Aulick was transferred, on loan, to the government of Greece on 21 August 1959. She served in the Hellenic Navy as Sfendoni (D85) ("Slingshot").

The ship was struck from the Naval Vessel Register on 1 September 1975, and she was sold to Greece in April 1977.

Sfendoni was stricken from the Greek Navy in 1991. She was scrapped in 1997 at Aliağa, Turkey.


At the site were USS Aulick was built is a historical marker that reads:[1]

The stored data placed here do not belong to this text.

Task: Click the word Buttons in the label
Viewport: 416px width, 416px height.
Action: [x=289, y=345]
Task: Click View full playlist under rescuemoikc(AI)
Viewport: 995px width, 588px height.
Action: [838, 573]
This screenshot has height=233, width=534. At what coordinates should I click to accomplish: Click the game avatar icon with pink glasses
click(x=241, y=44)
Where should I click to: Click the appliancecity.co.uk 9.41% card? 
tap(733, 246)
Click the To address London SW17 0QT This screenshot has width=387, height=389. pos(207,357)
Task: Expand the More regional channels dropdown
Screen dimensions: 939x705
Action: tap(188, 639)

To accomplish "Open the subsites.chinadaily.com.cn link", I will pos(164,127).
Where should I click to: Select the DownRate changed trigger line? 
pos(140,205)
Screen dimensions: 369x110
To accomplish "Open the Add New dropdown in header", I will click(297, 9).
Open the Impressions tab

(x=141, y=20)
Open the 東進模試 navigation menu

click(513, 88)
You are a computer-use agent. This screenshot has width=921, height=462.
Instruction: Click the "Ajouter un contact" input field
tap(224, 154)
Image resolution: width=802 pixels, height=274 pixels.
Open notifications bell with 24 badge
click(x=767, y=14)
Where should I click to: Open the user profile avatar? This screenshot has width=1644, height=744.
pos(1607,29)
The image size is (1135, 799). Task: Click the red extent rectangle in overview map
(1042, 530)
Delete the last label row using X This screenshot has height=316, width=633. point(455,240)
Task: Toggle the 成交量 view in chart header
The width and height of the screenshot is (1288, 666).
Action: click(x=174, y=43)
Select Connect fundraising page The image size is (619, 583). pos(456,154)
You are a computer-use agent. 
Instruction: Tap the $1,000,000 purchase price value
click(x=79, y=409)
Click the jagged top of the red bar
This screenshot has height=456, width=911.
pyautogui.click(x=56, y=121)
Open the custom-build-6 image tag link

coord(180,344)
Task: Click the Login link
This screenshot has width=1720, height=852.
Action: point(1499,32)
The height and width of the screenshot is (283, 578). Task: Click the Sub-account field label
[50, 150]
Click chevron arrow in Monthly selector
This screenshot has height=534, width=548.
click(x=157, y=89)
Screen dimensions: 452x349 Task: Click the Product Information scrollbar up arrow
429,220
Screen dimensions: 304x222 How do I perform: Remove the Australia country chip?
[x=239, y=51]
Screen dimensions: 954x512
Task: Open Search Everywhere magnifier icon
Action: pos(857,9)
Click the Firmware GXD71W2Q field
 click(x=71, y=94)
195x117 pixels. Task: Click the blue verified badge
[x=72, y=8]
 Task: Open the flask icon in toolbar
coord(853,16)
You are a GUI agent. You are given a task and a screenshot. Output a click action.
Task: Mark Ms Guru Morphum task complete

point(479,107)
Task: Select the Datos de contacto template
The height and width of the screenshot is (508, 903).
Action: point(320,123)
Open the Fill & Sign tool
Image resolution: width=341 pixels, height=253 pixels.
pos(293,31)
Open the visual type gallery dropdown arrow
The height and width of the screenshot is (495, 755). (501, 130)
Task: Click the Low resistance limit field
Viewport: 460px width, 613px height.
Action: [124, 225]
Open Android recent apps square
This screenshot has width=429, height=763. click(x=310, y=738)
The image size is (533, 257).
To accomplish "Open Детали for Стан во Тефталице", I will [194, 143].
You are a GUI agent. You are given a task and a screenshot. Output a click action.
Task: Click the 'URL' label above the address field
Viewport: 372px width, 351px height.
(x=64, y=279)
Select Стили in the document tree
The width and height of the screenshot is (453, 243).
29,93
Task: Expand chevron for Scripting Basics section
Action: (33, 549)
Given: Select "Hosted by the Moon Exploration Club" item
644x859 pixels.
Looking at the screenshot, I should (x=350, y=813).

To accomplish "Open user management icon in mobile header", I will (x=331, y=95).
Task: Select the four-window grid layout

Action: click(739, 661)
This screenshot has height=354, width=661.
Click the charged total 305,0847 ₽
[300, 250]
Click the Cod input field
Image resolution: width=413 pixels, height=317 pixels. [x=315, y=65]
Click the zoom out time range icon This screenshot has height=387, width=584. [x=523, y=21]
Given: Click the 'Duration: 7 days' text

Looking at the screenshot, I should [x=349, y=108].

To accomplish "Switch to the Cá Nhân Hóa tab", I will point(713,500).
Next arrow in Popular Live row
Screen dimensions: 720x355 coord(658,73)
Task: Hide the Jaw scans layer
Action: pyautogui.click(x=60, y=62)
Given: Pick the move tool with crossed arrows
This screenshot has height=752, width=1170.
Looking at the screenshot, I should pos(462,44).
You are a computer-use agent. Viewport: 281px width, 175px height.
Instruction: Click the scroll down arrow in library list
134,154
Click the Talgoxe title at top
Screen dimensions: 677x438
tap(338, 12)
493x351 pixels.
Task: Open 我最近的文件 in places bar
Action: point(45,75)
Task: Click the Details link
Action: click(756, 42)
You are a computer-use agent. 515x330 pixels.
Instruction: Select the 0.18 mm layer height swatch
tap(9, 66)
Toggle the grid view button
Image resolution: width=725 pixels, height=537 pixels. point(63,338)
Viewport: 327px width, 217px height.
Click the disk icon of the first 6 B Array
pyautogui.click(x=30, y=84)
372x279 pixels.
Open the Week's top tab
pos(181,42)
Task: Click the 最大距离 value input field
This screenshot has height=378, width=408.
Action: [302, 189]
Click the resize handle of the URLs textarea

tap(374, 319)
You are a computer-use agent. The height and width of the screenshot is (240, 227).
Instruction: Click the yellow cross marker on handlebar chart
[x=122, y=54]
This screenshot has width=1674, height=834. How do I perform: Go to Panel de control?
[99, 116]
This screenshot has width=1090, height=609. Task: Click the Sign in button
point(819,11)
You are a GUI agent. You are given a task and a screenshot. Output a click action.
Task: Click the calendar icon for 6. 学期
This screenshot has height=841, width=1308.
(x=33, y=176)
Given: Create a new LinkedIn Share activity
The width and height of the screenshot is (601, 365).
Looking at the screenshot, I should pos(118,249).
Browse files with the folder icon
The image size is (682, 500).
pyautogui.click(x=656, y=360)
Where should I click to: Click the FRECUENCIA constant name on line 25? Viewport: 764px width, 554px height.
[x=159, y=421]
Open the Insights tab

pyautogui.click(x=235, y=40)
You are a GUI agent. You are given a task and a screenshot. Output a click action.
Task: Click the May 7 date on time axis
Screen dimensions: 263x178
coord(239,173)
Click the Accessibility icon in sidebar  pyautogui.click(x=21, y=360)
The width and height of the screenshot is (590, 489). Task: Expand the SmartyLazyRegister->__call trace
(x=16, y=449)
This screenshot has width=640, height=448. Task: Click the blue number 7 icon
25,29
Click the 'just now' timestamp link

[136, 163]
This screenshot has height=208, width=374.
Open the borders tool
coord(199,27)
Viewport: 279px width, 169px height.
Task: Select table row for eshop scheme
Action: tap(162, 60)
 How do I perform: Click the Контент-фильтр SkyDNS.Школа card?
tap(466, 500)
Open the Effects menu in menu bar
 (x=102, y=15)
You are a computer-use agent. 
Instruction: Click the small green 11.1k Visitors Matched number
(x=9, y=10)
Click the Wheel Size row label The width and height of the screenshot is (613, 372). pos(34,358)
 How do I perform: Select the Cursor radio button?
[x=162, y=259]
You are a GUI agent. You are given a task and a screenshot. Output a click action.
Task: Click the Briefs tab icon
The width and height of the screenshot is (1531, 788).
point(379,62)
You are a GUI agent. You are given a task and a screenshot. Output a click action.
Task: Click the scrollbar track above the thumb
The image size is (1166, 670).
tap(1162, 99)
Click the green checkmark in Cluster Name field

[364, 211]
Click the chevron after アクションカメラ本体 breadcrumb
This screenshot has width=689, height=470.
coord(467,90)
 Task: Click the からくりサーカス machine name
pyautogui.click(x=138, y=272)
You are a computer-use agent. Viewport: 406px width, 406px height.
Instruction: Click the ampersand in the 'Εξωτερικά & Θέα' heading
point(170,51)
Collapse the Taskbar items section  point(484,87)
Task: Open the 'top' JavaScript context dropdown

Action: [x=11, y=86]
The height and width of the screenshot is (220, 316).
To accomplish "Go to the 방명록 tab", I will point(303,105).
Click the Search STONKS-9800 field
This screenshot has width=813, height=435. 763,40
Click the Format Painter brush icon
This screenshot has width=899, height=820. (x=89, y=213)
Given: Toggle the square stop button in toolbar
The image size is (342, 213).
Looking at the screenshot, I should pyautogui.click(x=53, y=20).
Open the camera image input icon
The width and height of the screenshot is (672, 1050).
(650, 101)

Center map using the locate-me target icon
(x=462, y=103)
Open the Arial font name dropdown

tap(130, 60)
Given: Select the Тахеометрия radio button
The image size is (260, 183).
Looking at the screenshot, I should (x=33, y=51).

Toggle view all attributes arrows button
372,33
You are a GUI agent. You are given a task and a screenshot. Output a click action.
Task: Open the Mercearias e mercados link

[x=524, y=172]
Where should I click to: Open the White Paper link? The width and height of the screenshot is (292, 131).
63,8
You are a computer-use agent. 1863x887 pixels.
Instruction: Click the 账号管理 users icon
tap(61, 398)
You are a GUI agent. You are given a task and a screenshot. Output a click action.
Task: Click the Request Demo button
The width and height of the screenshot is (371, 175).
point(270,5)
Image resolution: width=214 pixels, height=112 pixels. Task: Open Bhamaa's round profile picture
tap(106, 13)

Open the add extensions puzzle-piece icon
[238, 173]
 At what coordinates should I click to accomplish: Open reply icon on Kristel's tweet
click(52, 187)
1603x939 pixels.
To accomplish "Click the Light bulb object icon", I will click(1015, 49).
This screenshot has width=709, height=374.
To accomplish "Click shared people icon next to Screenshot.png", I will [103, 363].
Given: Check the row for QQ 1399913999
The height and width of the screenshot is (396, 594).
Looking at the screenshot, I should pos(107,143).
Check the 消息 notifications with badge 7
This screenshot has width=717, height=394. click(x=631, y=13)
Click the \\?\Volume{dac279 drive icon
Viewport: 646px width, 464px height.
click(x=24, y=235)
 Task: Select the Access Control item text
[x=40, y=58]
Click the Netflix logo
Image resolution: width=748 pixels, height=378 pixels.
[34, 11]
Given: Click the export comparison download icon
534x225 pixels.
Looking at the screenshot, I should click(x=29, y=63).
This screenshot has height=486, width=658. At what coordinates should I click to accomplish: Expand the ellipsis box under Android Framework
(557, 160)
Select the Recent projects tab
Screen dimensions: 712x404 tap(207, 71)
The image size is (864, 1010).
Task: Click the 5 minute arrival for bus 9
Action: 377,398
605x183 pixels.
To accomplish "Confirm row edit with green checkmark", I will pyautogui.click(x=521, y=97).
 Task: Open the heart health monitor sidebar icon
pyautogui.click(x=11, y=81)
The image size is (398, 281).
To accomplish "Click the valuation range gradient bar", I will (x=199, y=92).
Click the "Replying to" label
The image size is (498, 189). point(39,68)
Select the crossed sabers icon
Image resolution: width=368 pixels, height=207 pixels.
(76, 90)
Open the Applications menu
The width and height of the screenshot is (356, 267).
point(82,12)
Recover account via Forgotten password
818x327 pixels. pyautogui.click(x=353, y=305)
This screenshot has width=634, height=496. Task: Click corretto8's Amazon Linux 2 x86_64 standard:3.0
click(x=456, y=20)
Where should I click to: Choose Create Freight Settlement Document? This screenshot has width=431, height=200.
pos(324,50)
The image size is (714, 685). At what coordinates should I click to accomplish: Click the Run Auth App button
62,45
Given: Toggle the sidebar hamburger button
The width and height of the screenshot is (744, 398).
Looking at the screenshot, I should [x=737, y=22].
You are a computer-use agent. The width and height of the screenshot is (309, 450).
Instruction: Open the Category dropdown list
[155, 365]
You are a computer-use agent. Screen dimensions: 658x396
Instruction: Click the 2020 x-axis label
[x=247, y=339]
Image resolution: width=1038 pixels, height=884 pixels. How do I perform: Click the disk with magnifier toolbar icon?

    • On September 9, 1940, a federal contract worth $82 million was issued to the Consolidated Steel Company to construct 12 Fletcher class naval destroyers here in Orange, Texas. This and other contracts coupled with the subsequent building of major shipyard facilities along the city's riverfront lifted the city out of a prolonged and deep economic decline which began in the early 1930s with the closing of area sawmills. The community celebrated the laying of the keels of the U. S. S. Aulick and U. S. S. Charles Ausburne on May 14, 1941. The Aulick became the first naval destroyer to be built in Texas and on Texas Independence Day, March 2, 1942, it was christened and launched amid a crowd of 6,000 people. The Aulick represented the second U. S. Naval warship to be named after War of 1812 Navy veteran John H. Aulick (1787-1861). By 1946 all 12 destroyers and over four hundred other ships had been completed here at a cost of over $876 million. Orange's well-developed shipyards encouraged major companies to build plants along the riverfront. Several petrochemical and industrial Consolidated, Levingston, and Weaver converted to peacetime activities.


Aulick earned five battle stars for her World War II service.